## Exercise instructions:
Write out all the records below word for word, omitting the pictures.

## Records from a dataset:
○ ○ ○ ○ ○ ○ ○
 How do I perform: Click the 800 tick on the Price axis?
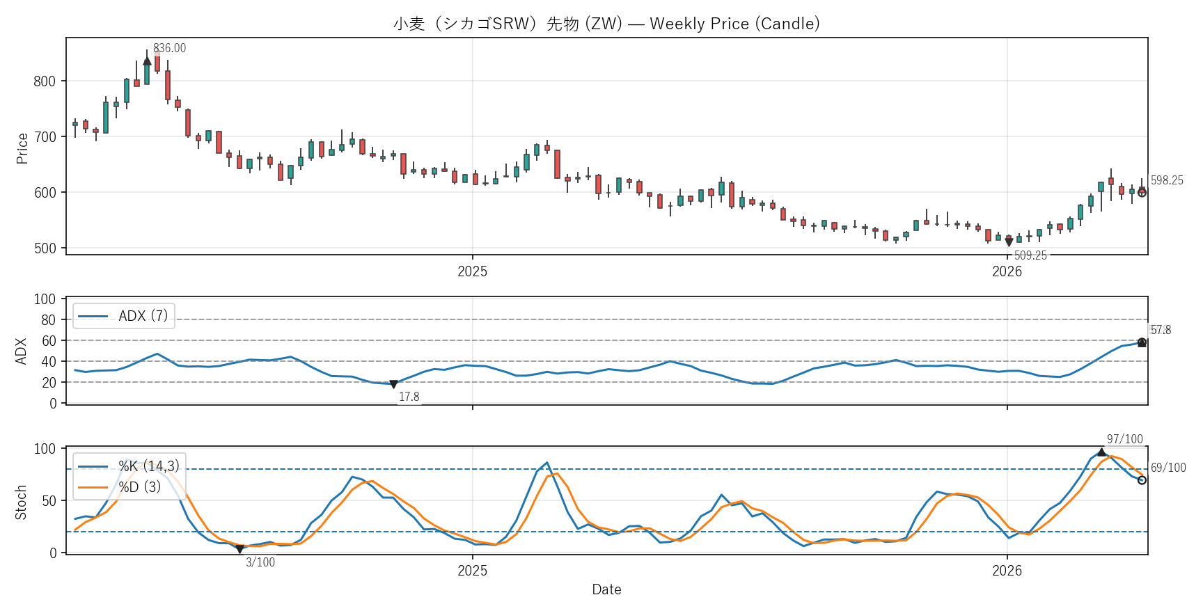click(45, 81)
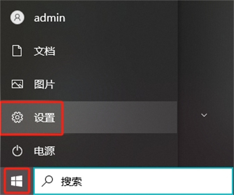Open the 电源 power options label
Viewport: 234px width, 195px height.
44,151
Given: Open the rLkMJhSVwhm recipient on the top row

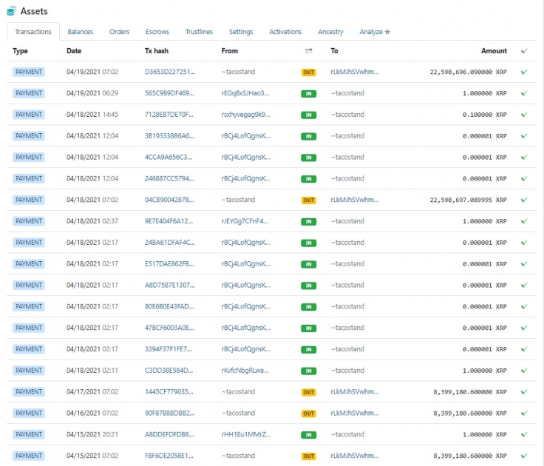Looking at the screenshot, I should tap(354, 72).
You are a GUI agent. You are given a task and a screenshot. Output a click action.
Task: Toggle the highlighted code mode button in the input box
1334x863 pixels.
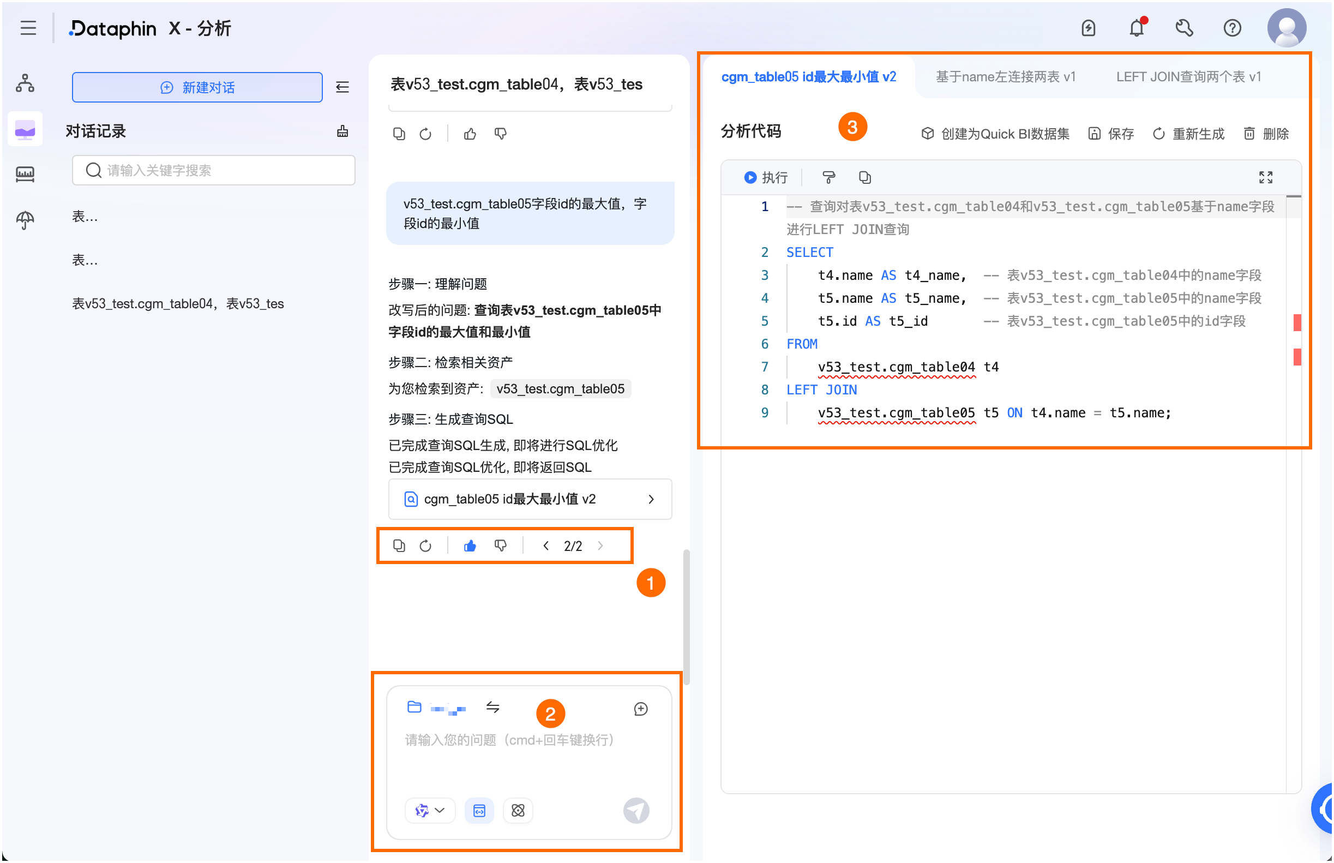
○ ○ ○ ○ ○ ○ ○
## Expected answer:
 How do I perform: Click the 800 tick on the Price axis?
click(45, 81)
Open the 电源 power options label
Viewport: 234px width, 195px height.
44,151
Given: Open the rLkMJhSVwhm recipient on the top row

Looking at the screenshot, I should tap(354, 72).
You are a GUI agent. You are given a task and a screenshot. Output a click action.
Task: Toggle the highlighted code mode button in the input box
1334x863 pixels.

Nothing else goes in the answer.